Does this ses $0\rightarrow \mathbb{Z}/p\mathbb{Z}\rightarrow \mathbb{R}/p\mathbb{Z}\rightarrow \mathbb{R}/\mathbb{Z}\rightarrow 0$ split?

Question

Does the following short exact sequence of $\mathbb{Z}$-modules split ?

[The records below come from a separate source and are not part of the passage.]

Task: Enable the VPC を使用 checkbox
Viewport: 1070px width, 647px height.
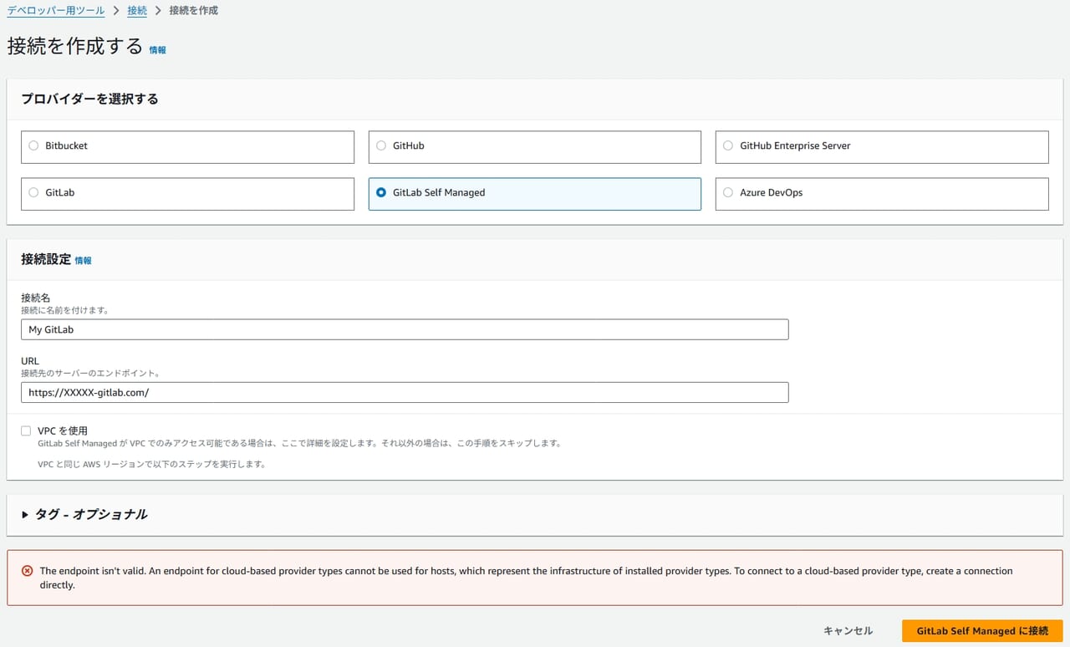Action: pos(26,430)
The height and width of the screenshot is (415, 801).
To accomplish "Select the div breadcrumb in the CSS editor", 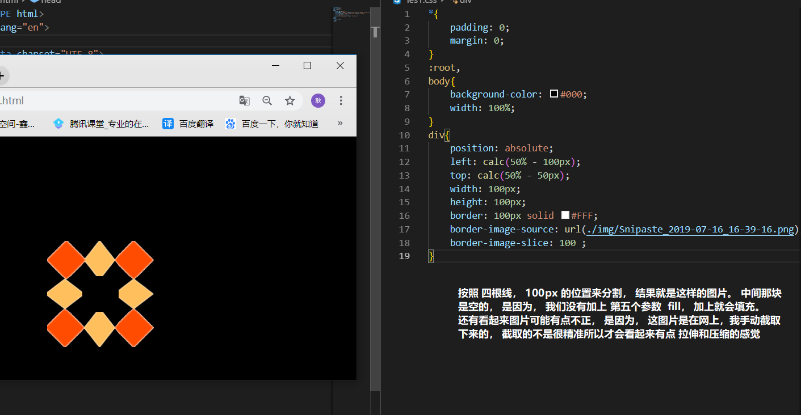I will coord(465,2).
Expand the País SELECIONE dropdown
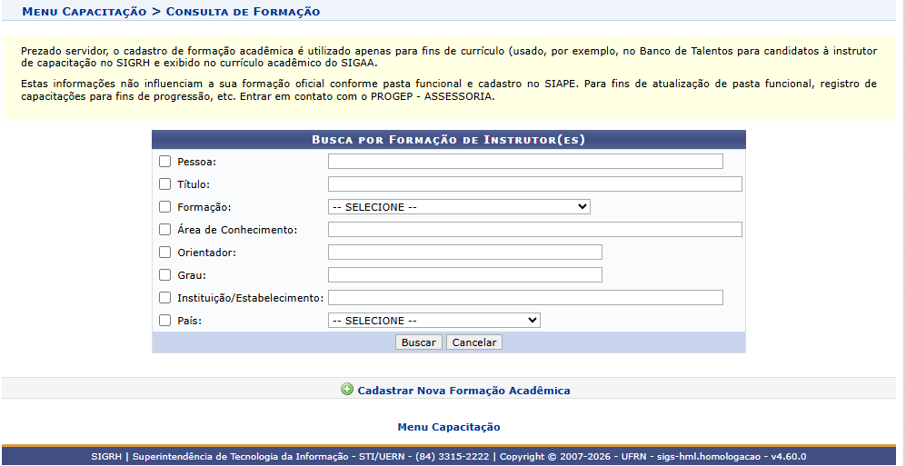Screen dimensions: 906x466 click(434, 321)
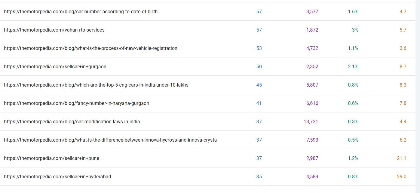Click the 7,593 impressions value
Screen dimensions: 420x193
click(x=312, y=140)
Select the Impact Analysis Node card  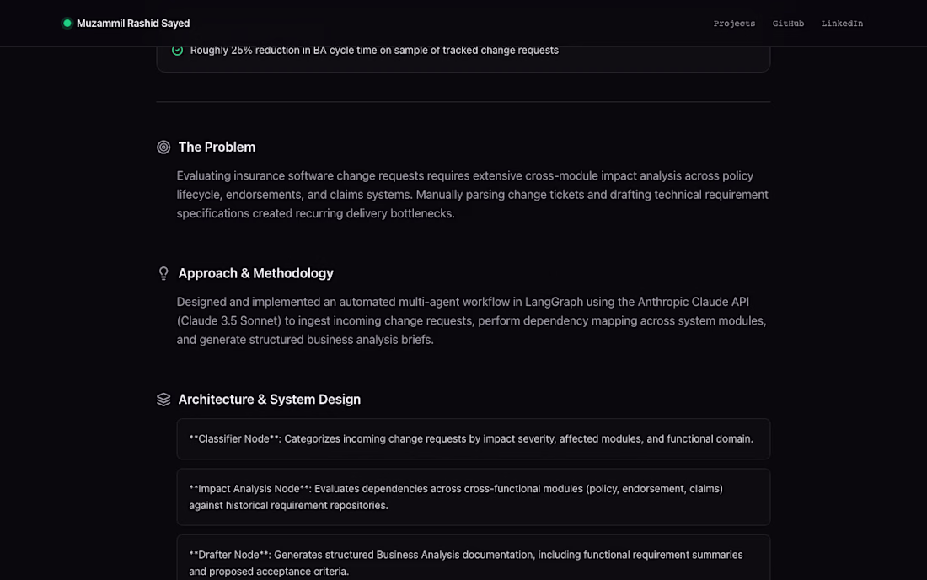tap(473, 497)
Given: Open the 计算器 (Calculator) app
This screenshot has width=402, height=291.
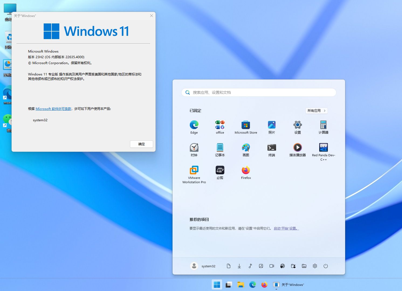Looking at the screenshot, I should click(323, 125).

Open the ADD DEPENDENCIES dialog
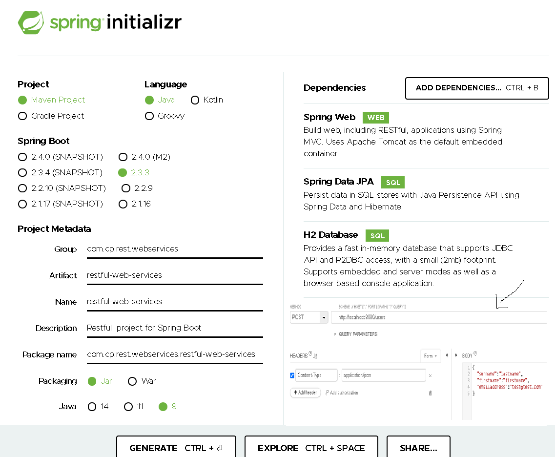tap(477, 88)
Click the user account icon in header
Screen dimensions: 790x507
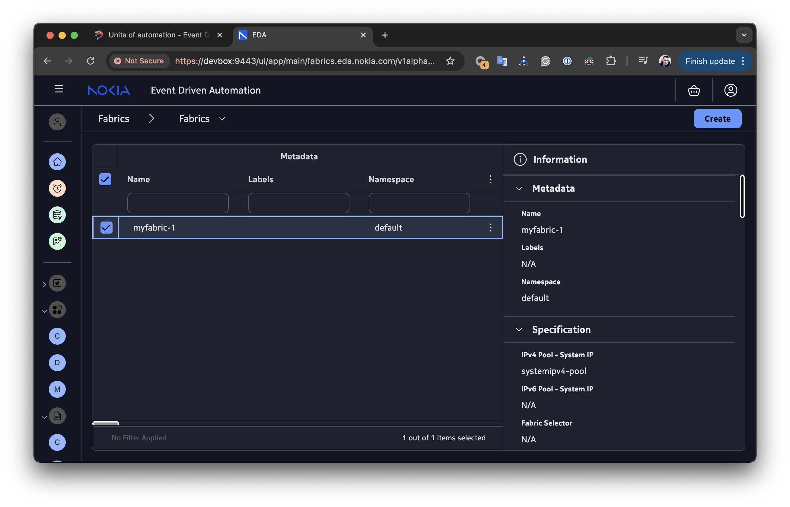[730, 90]
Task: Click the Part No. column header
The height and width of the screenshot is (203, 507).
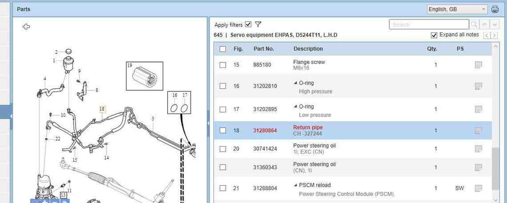Action: pyautogui.click(x=264, y=49)
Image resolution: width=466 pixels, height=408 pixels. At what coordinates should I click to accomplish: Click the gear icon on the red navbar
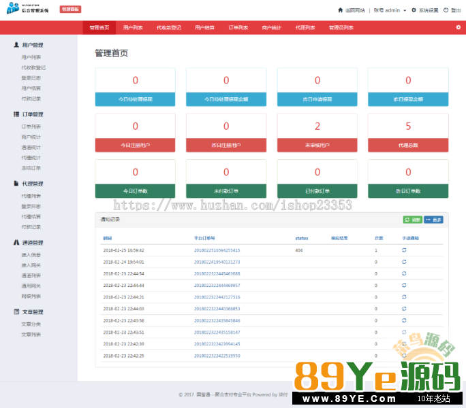coord(458,27)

$$0\rightarrow \mathbb{Z}/p\mathbb{Z}\rightarrow \mathbb{R}/p\mathbb{Z}\rightarrow \mathbb{R}/\mathbb{Z}\rightarrow 0,$$

where all maps are the natural maps.

Answer 1

No, this sequence does not split. Indeed, a splitting would give rise to a morphism $\mathbb{R}/p\mathbb{Z} \to \mathbb{Z}/p\mathbb{Z}$ which when post-composed with the map $\mathbb{Z}/p\mathbb{Z} \to \mathbb{R}/p\mathbb{Z}$ gives the identity on $\mathbb{Z}/p\mathbb{Z}$. But $\mathbb{R}$ is a divisible abelian group, and therefore so is any quotient, e.g. $\mathbb{R}/p\mathbb{Z}$. Hence, any group homomorphism $\mathbb{R}/p\mathbb{Z} \to \mathbb{Z}/p\mathbb{Z}$ is the zero map. (Precompose with multiplication by $p$ on $\mathbb{R}/p\mathbb{Z}$, which is surjective.)

Answer 2

If the s.e.s. split, there would be a homomorphism: $$\theta\colon \mathbb{R}/\mathbb{Z}\to \mathbb{R}/p\mathbb{Z},$$ taking $\frac1p\in \mathbb{R}/\mathbb{Z}$ to a preimage $\alpha=\theta\left(\frac1p\right)\in\mathbb{R}/p\mathbb{Z}$. Then $\alpha$ would have the form $\frac1p+k$ for some integer $k$.

In particular $p\alpha=1+kp\neq 0$ in $\mathbb{R}/p\mathbb{Z}$. However: $$p\alpha=p\theta\left(\frac1p\right)=\theta(1)=\theta(0)=0,$$ yielding a contradiction. Therefore the s.e.s. does not split.